Re: Detect when streaming replication stops streaming.

Anders Wegge Keller <wegge@xxxxxxxx> · Thu, 4 Oct 2018 23:06:30 +0200

On Thu, 4 Oct 2018 10:31:27 -0400
Keith Fiske <keith.fiske@xxxxxxxxxxxxxxx> wrote:

> Checking replication status from just the replica itself isn't that
> straight forward. This makes sense, though, since how is the replica
> supposed to know that it's behind if it doesn't compare itself to something
> else? PostgreSQL replication works by simply replaying the WAL stream from
> another database. When that WAL stream stops, the replication stops. This
> could be normal if the primary hasn't gotten any writes.

Problems and tasks
1. Return the replication post from "Re: Detect when" up to and including "gotten any writes.".
2. Summarize the replication post in two sentences.
3. Continue the replication post from its last sentence.

Source data
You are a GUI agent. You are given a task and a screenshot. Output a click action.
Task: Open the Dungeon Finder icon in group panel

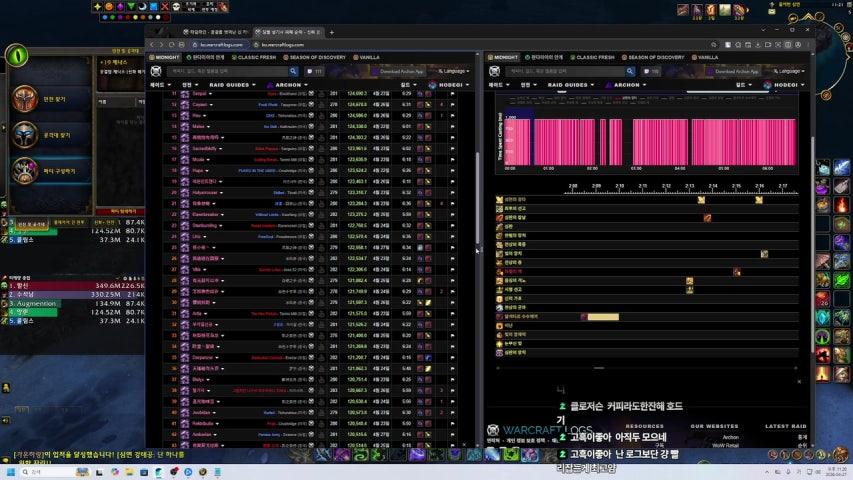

Results by task
1.
Re: Detect when streaming replication stops streaming.

Anders Wegge Keller <wegge@xxxxxxxx> · Thu, 4 Oct 2018 23:06:30 +0200

On Thu, 4 Oct 2018 10:31:27 -0400
Keith Fiske <keith.fiske@xxxxxxxxxxxxxxx> wrote:

> Checking replication status from just the replica itself isn't that
> straight forward. This makes sense, though, since how is the replica
> supposed to know that it's behind if it doesn't compare itself to something
> else? PostgreSQL replication works by simply replaying the WAL stream from
> another database. When that WAL stream stops, the replication stops. This
> could be normal if the primary hasn't gotten any writes.

2. In a reply quoting Keith Fiske, the post says that checking replication status from the replica alone isn't straightforward, because the replica can't know it's behind without comparing itself to something else. PostgreSQL replication works by replaying the WAL stream from another database, so replication stops when that stream stops, which could be normal if the primary hasn't gotten any writes.

3.
> 
> I wrote a brief blog post on monitoring replica lag:
> 
> https://www.keithf4.com/monitoring_streaming_slave_lag/
> 
> There is a query you can run on the replica, but as I said above and in the
> blog post, this can cause false positives when there's no writes on the
> primary. But if you're always supposed to be getting writes to the primary,
> it's the easiest method to check, and could even help indicate when there's
> a problem if your primary isn't getting writes as it should be. I highly
> recommend also monitoring your primary for byte lag as well, so you can at
> least know when the replica is throwing a false positive.
> 
> Another option would be, as you hinted, to watch the replica for expected
> recent data. But again, if there's no writes, it can cause false positives.
> So it's really not much different than just checking for the last WAL
> replay.

 I can see that I'm really overthinking things. Adding a table on the master
with a timestamp that's updated on a regular basis is enough to cover the
cases where I want the system to detect a lack of replication. Hat tip to
Fernando Souza, who made this suggestion in a mail that ended in my inbox,
rather than this list. And thanks for the blog post. 

> If you're worried about the replica falling behind due to network outages
> or something similar, I recommend looking into WAL shipping in addition to
> streaming replication.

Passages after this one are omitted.